I started to realize that seduction is artificial and often a lie – and that life was actually holding up a painful mirror for me.
I realized that in that dimension I was living in, where you don’t reveal who you really are, love is superficial. And if I kept living in that unbridled way, I would never truly be loved and I would never be able to truly love.
So I’ve started to show men who I really am. I’m not a seductress anymore. I’m a woman. That’s all.
Letting the inner critic speak.
Every morning, I drink a smoothie.
And every morning, I don’t know where it comes from, but I hear a mocking voice. A voice that tells me I’m being boring with all this healthy stuff. That I’m pretending to be someone I’m not. That I’m annoying with my meditation. That I’ve become too American. That inner voice rolls its eyes to the sky as I add two spoonfuls of vegetable protein and a dash of ashwagandha.
I drink my smoothie. It’s healthy. I love it. I feel good.
But even so, that voice continues to attack me. This is too good to be true, you know by 11am you’re going to gobble down chocolate. And it’s true, often by 11, I do head for the chocolate.
But every morning, I keep making my smoothie, enjoying it and letting that voice talk. I’ll keep letting it talk, hoping that one day it won’t have anything left to say to me anymore.
Letting the exterior critic speak.
I’ve always been criticized. First of all, I grew up in France, where criticism is our national sport. And in a family where we were quick to criticize. And then, through work and opening up to others, I was exposed to constant criticism.
I kind of have a hard time with criticism (I could write a paragraph about my ego, but I’m afraid it would get boring and you’d start criticizing me) (hahaha).
It got to the point where I had learned to second guess all of my actions.
And I avoided doing things out of fear of being judged.
I ended up closing myself up in a box where I was suffocating, all out of fear of being criticized.
Fashion, success, all that. While personally, I just wanted to talk about the soul and the beauty of a sunrise.
Today, I just take a deep breath and go for it. It’s still difficult, and I’m still criticized, but I don’t forget to nod to my bravery and continue on the path toward my truth.
All alone.
One day a week, I try to arrange things so I won’t see anyone and don’t make any plans. That’s one of the very good things about being single – having that freedom. Usually, I do this on Sundays.
I digest my emotions from the week, I observe them. I rest, body and soul, without guilt. It’s changed my life.
At first, solitude scared me. Then I learned to take control of it. I even learned to love it. And then I started to really need it.
I want to try not to use any screens that day. The least amount of things possible. I may even start trying to fast. I have a friend who does that once a week and she says it does her a lot of good. But I’m not sure yet. I’m trying to trust my instinct.

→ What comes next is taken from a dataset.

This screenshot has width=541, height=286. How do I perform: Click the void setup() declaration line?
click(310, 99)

And for learning how to listen to that instinct, there’s nothing better than spending time alone.
Dancing.
I dance a lot, all the time. Alone, with my dog, in dance class, or with people. I tell a lot of jokes, I see lots of friends, I overflow with ideas, I love tequila, and all I want to do is laugh. There are a few things that haven’t changed.
Facing it all.
Hitting a wall in life means facing some ruins. Taking the time to rebuild means coming to terms with those ruins. You can’t just change where you live, change countries, change people, change families.

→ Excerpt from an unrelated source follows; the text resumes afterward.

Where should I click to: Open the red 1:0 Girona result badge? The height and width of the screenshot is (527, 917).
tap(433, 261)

Facing it means taking a deep breath, revisiting the scene and going back where it happened, turning over every stone and deciding which things you want to keep when you rebuild your new emotional house.

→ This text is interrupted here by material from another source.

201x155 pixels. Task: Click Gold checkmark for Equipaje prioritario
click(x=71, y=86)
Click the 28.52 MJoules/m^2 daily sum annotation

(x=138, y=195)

For me, everything changed the day I promised to be honest with myself. So coming to terms also means facing the people who have a hard time seeing us change. Whether it’s a spiritual awakening, a divorce, a life change, or coming out – you have to face the disappointment and sadness of others, and deal with the grief of losing the person you once were.
And then you can put in place the stones you’ve chosen to keep, one by one, until you’ve rebuilt your home.
Until one day, you’re finally ready to open the door again.